▶ _やること_
(1) 瀬尾先生へのインタビュー記事から、「考えるのが最終目標だからね。」を含む言葉で始まり「を共有できればと思っている。」で終わるところまでを、一字も変えずに書き出してください。
(2) 瀬尾先生へのインタビュー記事の最後の一文のあとから、続きを書いてください。

▶ _出典_
····················
職に就いて、それを通じてどう社会貢献するかを

考えるのが最終目標だからね。


 

瀬尾達也先生は三年前から秋田西高校で英語を教えており、今は国際教養大学専門職大学院で言語教育について学んでいる。瀬尾先生とお話していくうちに、先生の優しさ、誠実さがわかってくる。しかし、どうして瀬尾先生は教師になったのか?生徒の時にどんな生徒だったのか?どうして、他の場所でなく秋田で働きたいのか?このインタビューを通して、我々は先生から教師という職業の生き方、働き方について数多く学んだ。読者の皆さんにも、瀬尾先生からもらったアドバイスを共有できればと思っている。

記事執筆者:フィービ・スタツ、邱宇涵(ケビン)、川竹陽太

インタビュー日:2021年1月

 

自分のことについて


―子供の時の夢は何でしたか。
····················
▶ _元データ_

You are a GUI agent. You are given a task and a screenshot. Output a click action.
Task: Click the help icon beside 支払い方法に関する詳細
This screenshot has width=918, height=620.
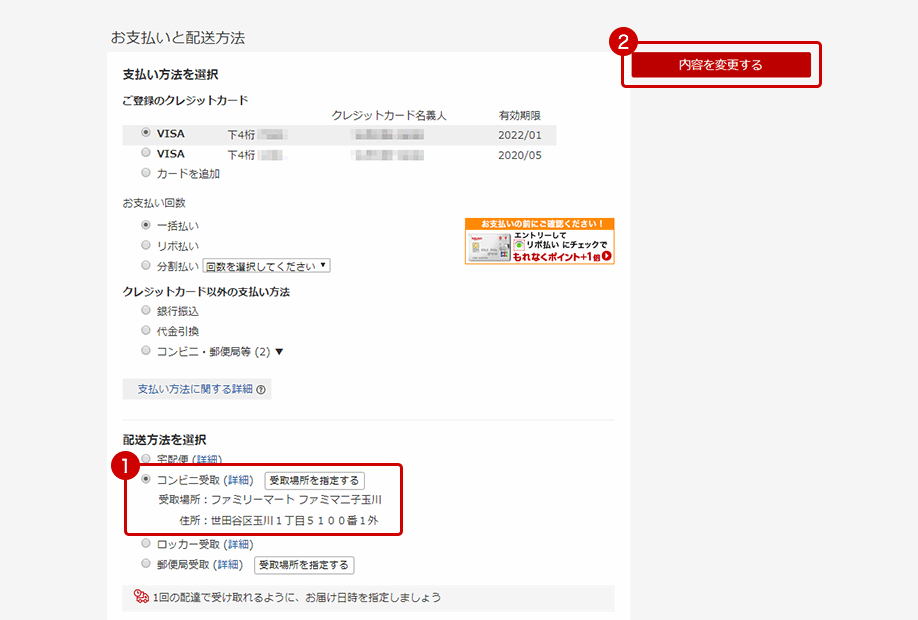pos(260,390)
····················
▶ _やることの答え_
(1)
考えるのが最終目標だからね。


 

瀬尾達也先生は三年前から秋田西高校で英語を教えており、今は国際教養大学専門職大学院で言語教育について学んでいる。瀬尾先生とお話していくうちに、先生の優しさ、誠実さがわかってくる。しかし、どうして瀬尾先生は教師になったのか?生徒の時にどんな生徒だったのか?どうして、他の場所でなく秋田で働きたいのか?このインタビューを通して、我々は先生から教師という職業の生き方、働き方について数多く学んだ。読者の皆さんにも、瀬尾先生からもらったアドバイスを共有できればと思っている。

(2)
中学校になって、教師になりたいなって思い始めました。それまでは、あまり明確な目標とか夢とかなかったです。



―なぜ中学で、教師になりたいと思い始めましたか。きっかけなどはありましたか。


昔、ちょっと荒れてた時期がありました。髪を染めたり、耳にピアスを開けたりとか、いわゆる素行不良の時代があったんですね。でも、そうやってちょっと迷惑掛けたり、担任の若い女の先生に口答えしたり、態度で反抗したりしたのに、見捨てられなかったというのもあります。すごい感謝してるっていうのもあるし、それを将来の生徒に対して恩返しできればいいなって思ったのがきっかけですね。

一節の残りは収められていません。